SAP's Success Factors Suite integrates into its HANA platform and uses technologies, such as machine learning and text mining, to help users perform tasks—from hiring to performance evaluations in ways that are more data-based (and bias-free).

The software can also do things like review the text of a job description and highlight words or phrases that its author might consider changing—words that, whether in a conscious way or not, signal that the writer of the ad imagines a man or a woman performing the job.

"Words matter. And names matter," said Fletcher. "And they trigger bias."

She offered the tidbit: There are more men named John who are CEOs of S&P 1500 companies than there are all women CEOs combined. Ditto for the name David.

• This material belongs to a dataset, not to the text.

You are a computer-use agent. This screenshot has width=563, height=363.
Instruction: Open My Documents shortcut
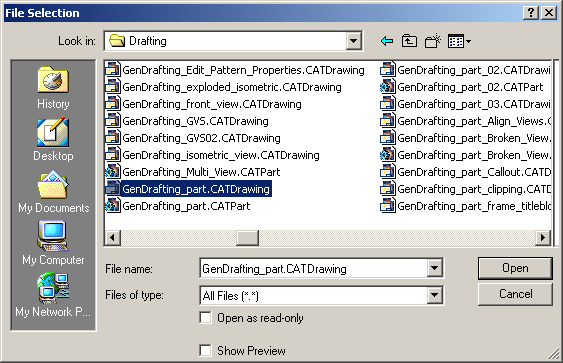point(53,192)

"You can't say you're harnessing all the good talent, when those biases are in place," said Fletcher. And while lots of companies are talking the talk, and putting equality-supporting rules in place, "You can't have rules without tools," added Fletcher, explaining that good intentions are great, but it's now necessary to let technology help us in areas where our very human-ness holds us back.

"There's no smoking gun, no one big thing," Fletcher offered, "but there is an understanding that there are things we can do today within our analytics solution."

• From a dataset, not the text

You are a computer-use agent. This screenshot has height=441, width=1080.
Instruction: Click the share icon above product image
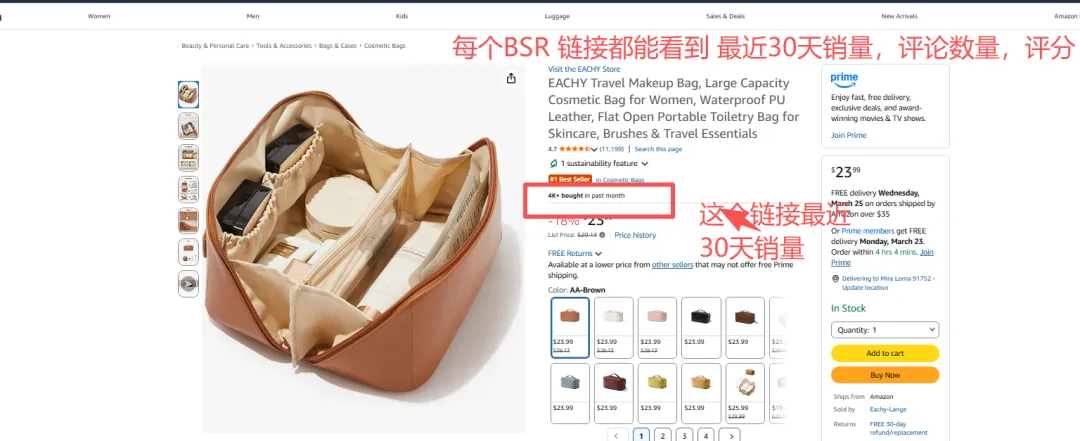click(511, 79)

While shy to tell all, Fletcher said that at an upcoming event, SAP will share a research-based ebook on the topic that will help companies reconsider, and use technology for, everything from job descriptions and on-boarding to compensation and promotion. It will also address mentoring, which she describes as critical for women at the middle-management level, which is "where the glass ceiling begins."

Fletcher said SAP is working with a customer advisory group, from a product perspective, and considering where biases occur, segmenting by generation, gender and nationality, but starting with gender since "it's a global challenge."

Plus, there are strong economic arguments behind it. Among them: If women were paid equally to their male counterparts, Fletcher noted, it would add $12 trillion to the global economy, which is more than the GDPs of Britain, Germany and Japan combined.

"It's a global issue," said Fletcher, adding that it's not an easy one. "It's words; it's contents. And it's about how do we change things in a way that doesn't hurt one group in order to help another?"

She added, "It's very exciting to see [gender equality] go beyond being a philanthropic topic to a business strategy."